Ferma restando la qualità del Brescia, una delle migliori formazioni del torneo, a lungo tenuta alla briglia dagli uomini di Bucchi sia pure a scapito di una pericolosità offensiva ridotta ai minimi termini, la chiusura d'anno ha tenuto lontano il sapore della vittoria, nè ha permesso di staccare il biglietto di prima classe sul treno della classifica e per questo, solo per questo, per qualche aspettativa un po' andata delusa per i tifosi, è andato in scena l'inconsueto paradosso di un esame di maturità con l'allievo... rimandato al prossimo anno.

Quello vecchio, nel complesso, solo in apparenza è stato poco dolce. Una buona seconda parte di stagione ha nobilitato la prima, storica presenza del Benevento in serie A e ha mitigato la delusione per il veloce ritorno fra i cadetti. La prima parte della seconda stagione in serie B, nonostante alcune dichiarate premesse, non ha comunque colto affatto una società allo sbando (poteva accadere), né una squadra in crisi profonda (poteva accadere, vedi Crotone): se quest'ultima abita le parti nobili della graduatoria, è in area play/off e in lotta per un obiettivo, la garanzia è stata, è e sicuramente sarà la solidità di intenti del presidente Vigorito.

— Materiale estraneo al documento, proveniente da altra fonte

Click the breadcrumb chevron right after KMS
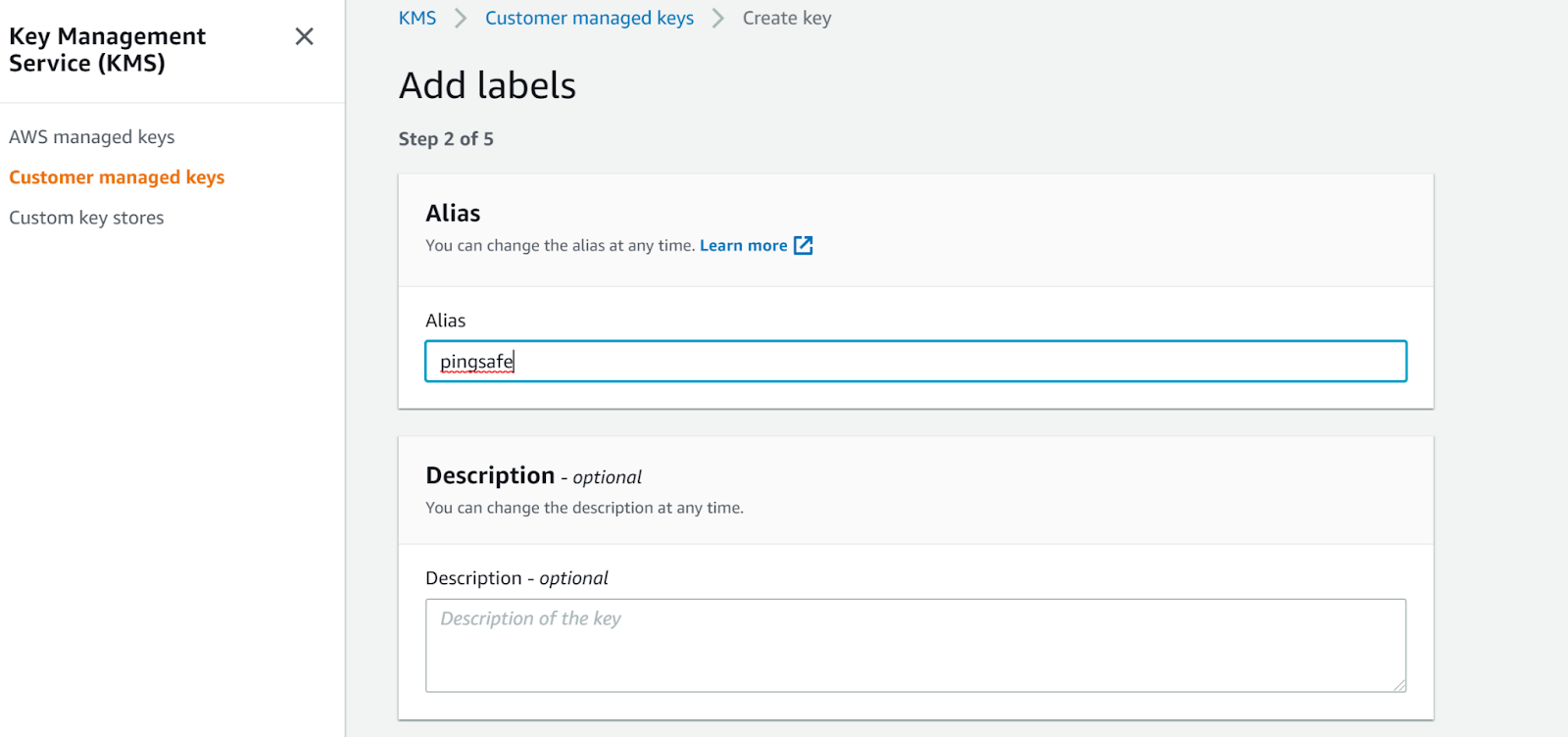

Si apre un lungo periodo di sosta, magari servirà a schiarire idee anche in tema di mercato, per recuperare, per ripartire temprati, al campionato ed alle sue difficoltà. E, siccome ormai non esistono più le stagioni di una volta, non è lecito sapere cosa riserverà la seconda parte di questa stagione di serie B: si può star certi, però, che la curiosità è intatta.